Escribías como destajando una res. Te cuidaste de no repetir viejas letanías. En lugar de palabras pergeñaste símbolos. Crípticos. Tu lenguaje. Tus sospechas. Pero en el fondo tus maletas estaban vacías. Tus sonrisas disecadas. Quisiste significar nada. Te repugnaba el lenguaje apilado con simetría. Te hastiaba la paja verbosa. Las pasturas vocabulares. Naciste en el planeta No-Quiero. Me recuerdas a Utrillo. A Villon. Sólo que tu plumaje era más correoso. Olías a mariguana. A estupor. Sabías a heroína. A renuncia. Tu genio era voraginoso. Alejado de la calma. Qué loco estabas. Qué necesariamente loco. Qué espléndidamente loco. Espeluznante demente con el rabillo del ojo alerta. El sol brilla en tus encías. La luna en tu bragueta. Puto William Burroughs. Qué puto eras. Qué adicto a la putez. Qué inepto para cultivarla. Te volviste puto para estar en contra de lo que odiabas. Vomitaste en los manteles largos y almidonados de nuestra época. Te orinaste en sus recintos sagrados. Te cogiste a sus hijos sin consultarlos. Le faltaste el respeto a la pureza. Tanto que la redimiste de viejos conceptos. Sólo el lodo limpia. Algún día los marginados de la Tierra te beatificarán, Burroughs y los beats: cabrones abyectos corrosivos ácidos granujas malahadadas aves aviesas escurridizas grullas canturreándole al acaso. Al ocaso.

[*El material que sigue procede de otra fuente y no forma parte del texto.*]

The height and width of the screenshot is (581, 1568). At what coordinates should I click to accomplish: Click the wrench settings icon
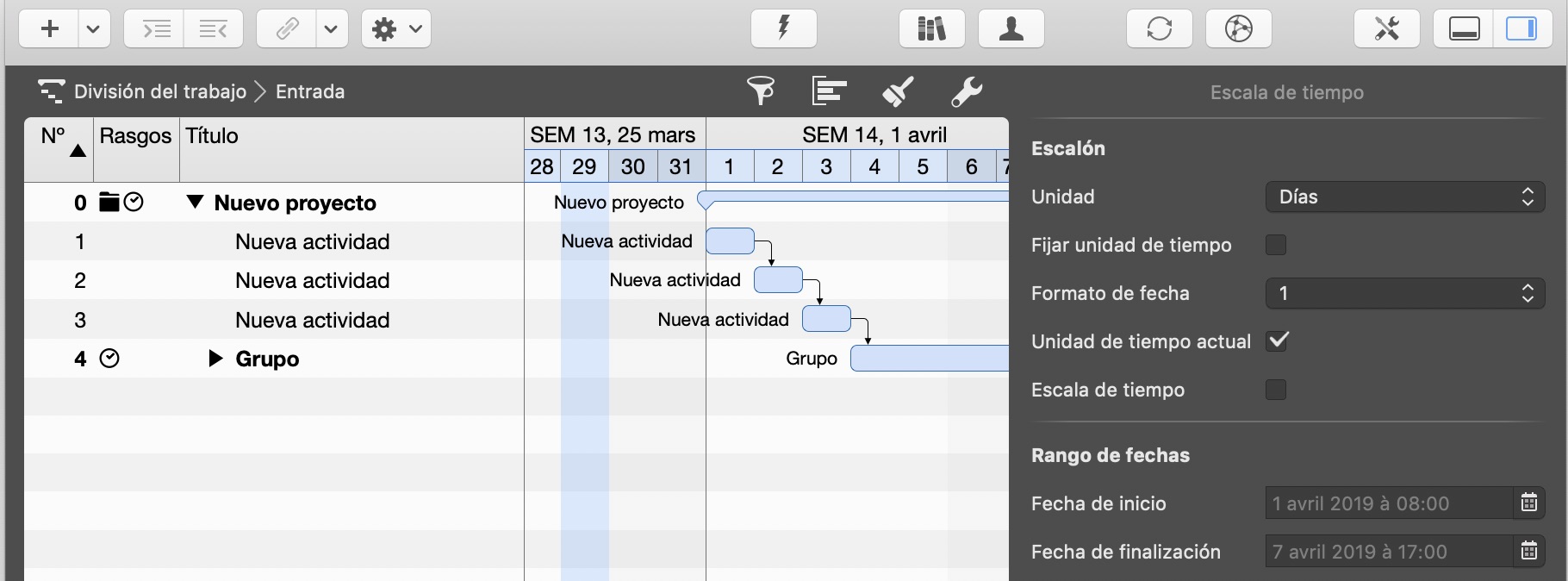(x=966, y=91)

Tu obra no transcurre en el tiempo. Ningún reloj la rige. Su plataforma es el espacio. Cartógrafo del silencio por exceso de ruido giras tanto que desapareces, golpeas tan fuerte que acaricias, demueles a tal grado que construyes. Te supiste poseído por espíritus malignos. Un necio demonio anidaba en tu alma. Te encantaba alojarlo. Te gustaba amamantarlo. Expulsarlo te hubiera acarreado problemas. Nunca lo enfrentaste realmente. Preferiste tolerarlo. Abrirle las puertas. ¡Qué hubieras hecho sin él! Lo que menos deseabas: ser como tus enemigos, bajar la guardia, perdonarle al mundo sus bajezas, alzar los hombros al saber que la CIA promueve el narcotráfico. Tu demonio tomaba partido y tú lo obedecías. ¿En dónde terminaba él y empezabas tú? El hecho es que siempre lo aceptaste como algo más que un huésped. Sin él no hubieras funcionado. Alimentarlo con tus delirios fue la razón de tu vida. Y acusarlo. Tanto cedías a él como proclamabas aniquilarlo. Pero finalmente nunca lo abandonaste. Tu adicción no fue a la heroína. Fue a tu demonio. La heroína igual la dejabas. Al demonio no. Escribir te servía para ambas cosas. Para mantenerlo dentro de ti y para quejarte de su existencia. Pero las quejas no lo ahuyentaban. Al revés. Eran parte de su juego. ¿Qué será de tu demonio ahora que te ha dejado? ¿Realmente te dejó o partió contigo? ¿Estará buscando alguien nuevo a quien poseer o después de ti ya nada quiere? ¿Qué harás ahora? ¿Seguirás escribiendo mitologías supramodernas o te dedicarás a contemplar las cosas sin más? ¿Continuarás bebiendo vodka todos los días o te convertirás en el jefe máximo de la Cuarta Dimensión? ¡Mándanos una señal, Bill, una sola! ¡Dinos hacia dónde coños vamos todos! Y es que este mundo es tan absurdo que si no hay otro lo mejor será dejarse poseer por un demonio como el tuyo... Espero que nunca descanses en paz, Bill, y que la Muerte sea tan inimaginable como siempre lo deseaste. Salud.